A Multi-Criteria Weighted Vote based Classifier Ensemble for Heart Disease Prediction

The availability of large amount of medical data leads to the need of intelligent disease prediction and analysis tools to extract hidden information. Large number of data mining and statistical analysis tools are used for disease prediction. Single data mining techniques show acceptable level of accuracy for heart disease diagnosis. This research paper focuses on prediction and analysis of heart disease using weighted vote based classifier ensemble technique. The proposed ensemble model overcomes the limitations of conventional data mining techniques by employing the ensemble of five heterogeneous classifiers: Naïve Bayes, Decision Tree based on Gini Index, Decision Tree based on Information Gain, Instance based Learner and Support Vector Machines. We have used five benchmark heart disease datasets taken from UCI repository. Each dataset contains different set of feature space that ultimately leads to the prediction of heart disease.

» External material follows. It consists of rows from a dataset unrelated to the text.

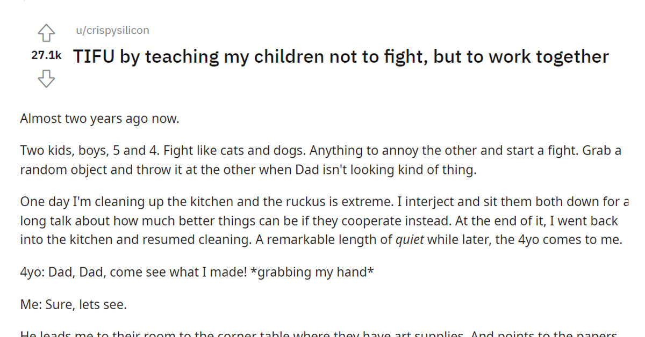Click the italicized word quiet
Image resolution: width=645 pixels, height=337 pixels.
click(x=410, y=239)
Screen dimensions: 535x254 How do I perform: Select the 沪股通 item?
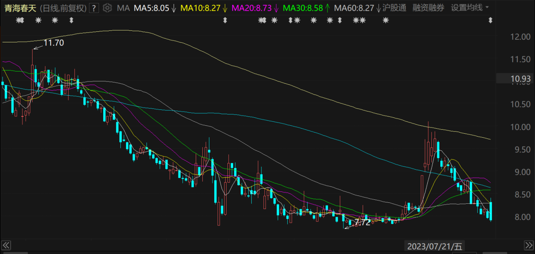[394, 8]
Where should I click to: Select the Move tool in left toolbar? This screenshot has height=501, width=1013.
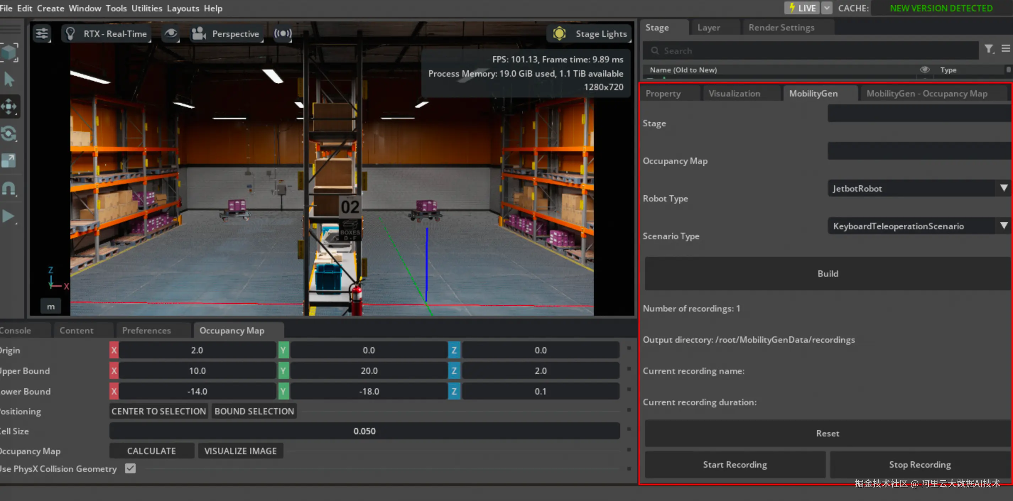9,106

The effectiveness of proposed ensemble classifier is investigated by comparing the performance with several different researchers’ techniques. 10 fold cross validation is used to handle the class imbalance problem. Moreover, confusion matrices and ANOVA statistics are used to show the prediction results of all classifiers. The experimental results verify that the proposed ensemble classifier can deal with all type of attributes and it has achieved the high diagnosis accuracy of 87.37%, sensitivity 93.75%, specificity 92.86%, and f-measure 82.17%. The f-ratio higher than the f-critical and p-value less than 0.01 for 95% confidence interval indicates that the results are statistically significant for all the datasets.